> What you should do: Give again, word for word, every line below from the one that has "Contact Us (651, 6)" through the one that has "Order History (1057, 1996)", both included, and no others.

Data records:
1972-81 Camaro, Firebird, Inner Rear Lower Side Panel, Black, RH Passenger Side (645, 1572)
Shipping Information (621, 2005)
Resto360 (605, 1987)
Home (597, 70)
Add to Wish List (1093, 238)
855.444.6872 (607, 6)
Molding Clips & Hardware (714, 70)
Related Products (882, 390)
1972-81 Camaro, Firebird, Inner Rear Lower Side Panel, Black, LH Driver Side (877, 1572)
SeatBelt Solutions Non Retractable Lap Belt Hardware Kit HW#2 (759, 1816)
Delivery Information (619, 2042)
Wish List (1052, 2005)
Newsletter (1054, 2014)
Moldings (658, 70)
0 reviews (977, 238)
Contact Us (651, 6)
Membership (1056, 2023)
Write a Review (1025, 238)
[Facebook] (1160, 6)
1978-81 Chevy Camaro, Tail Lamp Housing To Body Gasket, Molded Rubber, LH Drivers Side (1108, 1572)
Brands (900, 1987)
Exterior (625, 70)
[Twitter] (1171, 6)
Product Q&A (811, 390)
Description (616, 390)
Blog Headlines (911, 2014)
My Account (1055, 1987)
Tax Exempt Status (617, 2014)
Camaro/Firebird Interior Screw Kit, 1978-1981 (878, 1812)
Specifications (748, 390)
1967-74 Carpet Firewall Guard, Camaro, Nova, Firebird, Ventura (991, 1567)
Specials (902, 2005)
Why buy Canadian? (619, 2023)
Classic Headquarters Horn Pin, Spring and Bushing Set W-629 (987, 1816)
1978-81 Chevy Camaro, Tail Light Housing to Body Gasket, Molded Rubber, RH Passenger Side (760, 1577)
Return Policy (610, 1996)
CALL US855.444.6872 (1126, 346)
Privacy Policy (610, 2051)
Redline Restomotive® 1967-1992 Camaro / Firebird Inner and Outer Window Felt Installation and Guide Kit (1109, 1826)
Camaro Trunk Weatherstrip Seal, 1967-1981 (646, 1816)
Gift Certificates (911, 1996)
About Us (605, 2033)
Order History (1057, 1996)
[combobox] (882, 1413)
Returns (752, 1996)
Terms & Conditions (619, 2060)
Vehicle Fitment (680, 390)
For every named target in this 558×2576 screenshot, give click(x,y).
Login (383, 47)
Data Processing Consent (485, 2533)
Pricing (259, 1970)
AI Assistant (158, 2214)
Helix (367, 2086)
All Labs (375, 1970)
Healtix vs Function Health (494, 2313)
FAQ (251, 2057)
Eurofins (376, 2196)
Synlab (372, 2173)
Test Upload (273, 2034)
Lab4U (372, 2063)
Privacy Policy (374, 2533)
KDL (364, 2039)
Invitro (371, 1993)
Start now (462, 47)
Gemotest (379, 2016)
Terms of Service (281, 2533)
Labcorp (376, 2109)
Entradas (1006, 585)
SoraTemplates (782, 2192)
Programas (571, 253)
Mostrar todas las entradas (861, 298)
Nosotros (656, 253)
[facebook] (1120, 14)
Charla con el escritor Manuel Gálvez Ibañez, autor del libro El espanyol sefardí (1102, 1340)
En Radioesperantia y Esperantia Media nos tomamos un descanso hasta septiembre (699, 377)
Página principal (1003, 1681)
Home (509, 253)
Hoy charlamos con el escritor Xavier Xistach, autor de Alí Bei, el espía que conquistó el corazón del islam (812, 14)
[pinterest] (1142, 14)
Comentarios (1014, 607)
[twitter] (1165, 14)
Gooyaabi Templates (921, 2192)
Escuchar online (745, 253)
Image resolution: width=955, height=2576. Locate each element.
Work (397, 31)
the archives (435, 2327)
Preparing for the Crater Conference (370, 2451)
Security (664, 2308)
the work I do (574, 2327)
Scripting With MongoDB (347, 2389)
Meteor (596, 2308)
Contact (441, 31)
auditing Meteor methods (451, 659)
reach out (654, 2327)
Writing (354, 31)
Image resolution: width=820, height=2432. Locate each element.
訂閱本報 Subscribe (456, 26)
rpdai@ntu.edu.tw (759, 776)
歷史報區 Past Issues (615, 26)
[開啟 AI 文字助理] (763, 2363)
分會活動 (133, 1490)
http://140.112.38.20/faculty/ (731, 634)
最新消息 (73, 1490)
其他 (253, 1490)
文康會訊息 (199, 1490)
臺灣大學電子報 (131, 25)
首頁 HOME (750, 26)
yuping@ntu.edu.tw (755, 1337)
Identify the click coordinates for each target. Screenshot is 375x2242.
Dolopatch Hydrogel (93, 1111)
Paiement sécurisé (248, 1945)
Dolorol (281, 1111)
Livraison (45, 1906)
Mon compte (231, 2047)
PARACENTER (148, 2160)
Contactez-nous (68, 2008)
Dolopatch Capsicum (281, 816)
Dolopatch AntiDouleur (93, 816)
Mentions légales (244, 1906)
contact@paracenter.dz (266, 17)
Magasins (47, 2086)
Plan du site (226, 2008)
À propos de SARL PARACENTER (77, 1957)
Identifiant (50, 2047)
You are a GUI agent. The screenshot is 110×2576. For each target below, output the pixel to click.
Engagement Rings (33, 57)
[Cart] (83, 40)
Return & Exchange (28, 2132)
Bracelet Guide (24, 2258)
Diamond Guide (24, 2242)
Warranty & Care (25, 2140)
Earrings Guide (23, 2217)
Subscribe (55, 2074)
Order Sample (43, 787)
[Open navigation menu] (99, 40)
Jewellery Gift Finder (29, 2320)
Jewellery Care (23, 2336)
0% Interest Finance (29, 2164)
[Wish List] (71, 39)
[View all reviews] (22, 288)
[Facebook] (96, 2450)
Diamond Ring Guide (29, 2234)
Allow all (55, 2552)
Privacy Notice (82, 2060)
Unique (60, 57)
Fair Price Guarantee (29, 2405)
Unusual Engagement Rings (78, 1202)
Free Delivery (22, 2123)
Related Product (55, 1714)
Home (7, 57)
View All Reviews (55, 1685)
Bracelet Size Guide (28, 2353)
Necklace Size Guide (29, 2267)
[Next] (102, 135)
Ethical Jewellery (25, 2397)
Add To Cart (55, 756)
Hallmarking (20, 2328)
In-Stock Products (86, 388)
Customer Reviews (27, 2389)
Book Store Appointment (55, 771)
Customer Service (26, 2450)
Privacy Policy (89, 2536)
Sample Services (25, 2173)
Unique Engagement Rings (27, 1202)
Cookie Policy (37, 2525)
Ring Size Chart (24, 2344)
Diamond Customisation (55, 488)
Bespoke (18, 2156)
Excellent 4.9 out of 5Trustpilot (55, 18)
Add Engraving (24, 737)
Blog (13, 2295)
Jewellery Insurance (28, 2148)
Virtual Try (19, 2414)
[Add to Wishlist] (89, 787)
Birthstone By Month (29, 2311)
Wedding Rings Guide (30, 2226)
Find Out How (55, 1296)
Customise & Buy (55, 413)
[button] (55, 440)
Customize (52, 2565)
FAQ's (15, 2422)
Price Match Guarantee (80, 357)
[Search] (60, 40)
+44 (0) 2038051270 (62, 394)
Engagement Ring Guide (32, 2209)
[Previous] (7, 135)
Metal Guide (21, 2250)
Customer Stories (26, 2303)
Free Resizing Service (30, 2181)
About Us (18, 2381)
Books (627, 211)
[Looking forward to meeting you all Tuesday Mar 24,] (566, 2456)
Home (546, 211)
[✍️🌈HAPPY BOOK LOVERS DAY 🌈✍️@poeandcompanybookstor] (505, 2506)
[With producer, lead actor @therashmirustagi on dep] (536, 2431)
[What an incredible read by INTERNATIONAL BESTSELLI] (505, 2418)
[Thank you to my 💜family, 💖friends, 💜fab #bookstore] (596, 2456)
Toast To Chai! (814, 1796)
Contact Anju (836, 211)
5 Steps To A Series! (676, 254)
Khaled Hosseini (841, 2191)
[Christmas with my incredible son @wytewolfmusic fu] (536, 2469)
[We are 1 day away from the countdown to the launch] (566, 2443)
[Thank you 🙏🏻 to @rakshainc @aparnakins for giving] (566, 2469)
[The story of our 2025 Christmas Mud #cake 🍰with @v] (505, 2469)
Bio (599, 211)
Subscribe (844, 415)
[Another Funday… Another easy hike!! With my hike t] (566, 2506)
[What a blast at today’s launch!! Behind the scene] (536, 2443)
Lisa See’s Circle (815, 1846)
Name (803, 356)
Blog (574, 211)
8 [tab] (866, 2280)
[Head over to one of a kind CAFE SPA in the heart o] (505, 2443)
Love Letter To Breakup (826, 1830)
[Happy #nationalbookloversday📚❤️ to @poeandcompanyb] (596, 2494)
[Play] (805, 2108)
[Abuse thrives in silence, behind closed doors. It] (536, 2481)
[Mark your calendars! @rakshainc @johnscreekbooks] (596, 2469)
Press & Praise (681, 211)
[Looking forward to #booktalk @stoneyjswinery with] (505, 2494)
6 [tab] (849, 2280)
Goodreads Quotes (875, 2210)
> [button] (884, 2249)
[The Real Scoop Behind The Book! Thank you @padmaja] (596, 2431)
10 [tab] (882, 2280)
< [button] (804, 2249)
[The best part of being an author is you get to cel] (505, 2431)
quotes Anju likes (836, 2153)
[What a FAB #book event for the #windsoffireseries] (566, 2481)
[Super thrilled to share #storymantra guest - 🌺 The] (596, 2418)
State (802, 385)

> Result:
Contact Us (651, 6)
Membership (1056, 2023)
Write a Review (1025, 238)
[Facebook] (1160, 6)
1978-81 Chevy Camaro, Tail Lamp Housing To Body Gasket, Molded Rubber, LH Drivers Side (1108, 1572)
Brands (900, 1987)
Exterior (625, 70)
[Twitter] (1171, 6)
Product Q&A (811, 390)
Description (616, 390)
Blog Headlines (911, 2014)
My Account (1055, 1987)
Tax Exempt Status (617, 2014)
Camaro/Firebird Interior Screw Kit, 1978-1981 (878, 1812)
Specifications (748, 390)
1967-74 Carpet Firewall Guard, Camaro, Nova, Firebird, Ventura (991, 1567)
Specials (902, 2005)
Why buy Canadian? (619, 2023)
Classic Headquarters Horn Pin, Spring and Bushing Set W-629 (987, 1816)
1978-81 Chevy Camaro, Tail Light Housing to Body Gasket, Molded Rubber, RH Passenger Side (760, 1577)
Return Policy (610, 1996)
CALL US855.444.6872 (1126, 346)
Privacy Policy (610, 2051)
Redline Restomotive® 1967-1992 Camaro / Firebird Inner and Outer Window Felt Installation and Guide Kit (1109, 1826)
Camaro Trunk Weatherstrip Seal, 1967-1981 (646, 1816)
Gift Certificates (911, 1996)
About Us (605, 2033)
Order History (1057, 1996)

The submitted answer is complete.